Your objective: Copy everything from the start of the items down to the line containing "click(300, 446)", both ends included, with every line reproduced unchanged.

Raw records:
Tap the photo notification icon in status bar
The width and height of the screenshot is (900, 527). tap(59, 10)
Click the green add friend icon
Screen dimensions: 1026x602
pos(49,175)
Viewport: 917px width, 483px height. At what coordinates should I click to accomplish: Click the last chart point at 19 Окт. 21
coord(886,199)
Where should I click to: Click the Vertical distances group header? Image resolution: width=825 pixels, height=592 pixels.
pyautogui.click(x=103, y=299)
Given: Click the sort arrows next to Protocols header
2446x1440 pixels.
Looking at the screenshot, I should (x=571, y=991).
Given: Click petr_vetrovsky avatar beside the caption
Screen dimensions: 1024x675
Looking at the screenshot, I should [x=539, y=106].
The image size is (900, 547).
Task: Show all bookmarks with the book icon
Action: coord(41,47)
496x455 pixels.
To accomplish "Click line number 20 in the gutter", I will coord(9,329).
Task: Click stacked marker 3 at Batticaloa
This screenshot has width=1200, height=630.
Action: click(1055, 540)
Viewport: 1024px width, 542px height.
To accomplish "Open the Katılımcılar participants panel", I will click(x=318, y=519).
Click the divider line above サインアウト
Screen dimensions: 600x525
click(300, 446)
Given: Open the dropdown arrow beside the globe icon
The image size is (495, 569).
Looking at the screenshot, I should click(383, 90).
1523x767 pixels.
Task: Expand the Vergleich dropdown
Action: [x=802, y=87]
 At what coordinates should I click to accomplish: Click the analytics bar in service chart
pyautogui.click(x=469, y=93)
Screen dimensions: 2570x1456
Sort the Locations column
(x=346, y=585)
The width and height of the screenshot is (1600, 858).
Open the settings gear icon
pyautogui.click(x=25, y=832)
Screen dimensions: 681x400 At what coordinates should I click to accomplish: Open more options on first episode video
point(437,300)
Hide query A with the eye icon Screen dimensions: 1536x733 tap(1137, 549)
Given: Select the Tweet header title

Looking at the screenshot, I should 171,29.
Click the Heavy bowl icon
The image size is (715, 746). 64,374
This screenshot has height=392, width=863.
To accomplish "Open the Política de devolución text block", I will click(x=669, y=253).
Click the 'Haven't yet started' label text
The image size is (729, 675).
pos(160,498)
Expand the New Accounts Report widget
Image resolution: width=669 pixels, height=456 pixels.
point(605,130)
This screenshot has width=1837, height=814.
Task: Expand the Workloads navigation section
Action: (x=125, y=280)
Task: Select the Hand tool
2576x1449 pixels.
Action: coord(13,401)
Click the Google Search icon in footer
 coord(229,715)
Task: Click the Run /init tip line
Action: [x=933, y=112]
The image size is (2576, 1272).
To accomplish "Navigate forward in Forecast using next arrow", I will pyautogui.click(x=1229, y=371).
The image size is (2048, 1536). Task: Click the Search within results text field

Reply to the exercise:
Tap the photo notification icon in status bar
The width and height of the screenshot is (900, 527). tap(59, 10)
Click the green add friend icon
Screen dimensions: 1026x602
pos(49,175)
Viewport: 917px width, 483px height. At what coordinates should I click to accomplish: Click the last chart point at 19 Окт. 21
coord(886,199)
Where should I click to: Click the Vertical distances group header? Image resolution: width=825 pixels, height=592 pixels.
pyautogui.click(x=103, y=299)
Given: Click the sort arrows next to Protocols header
2446x1440 pixels.
Looking at the screenshot, I should (x=571, y=991).
Given: Click petr_vetrovsky avatar beside the caption
Screen dimensions: 1024x675
Looking at the screenshot, I should [x=539, y=106].
The image size is (900, 547).
Task: Show all bookmarks with the book icon
Action: coord(41,47)
496x455 pixels.
To accomplish "Click line number 20 in the gutter", I will coord(9,329).
Task: Click stacked marker 3 at Batticaloa
This screenshot has width=1200, height=630.
Action: click(1055, 540)
Viewport: 1024px width, 542px height.
To accomplish "Open the Katılımcılar participants panel", I will click(x=318, y=519).
Click the divider line above サインアウト
Screen dimensions: 600x525
click(300, 446)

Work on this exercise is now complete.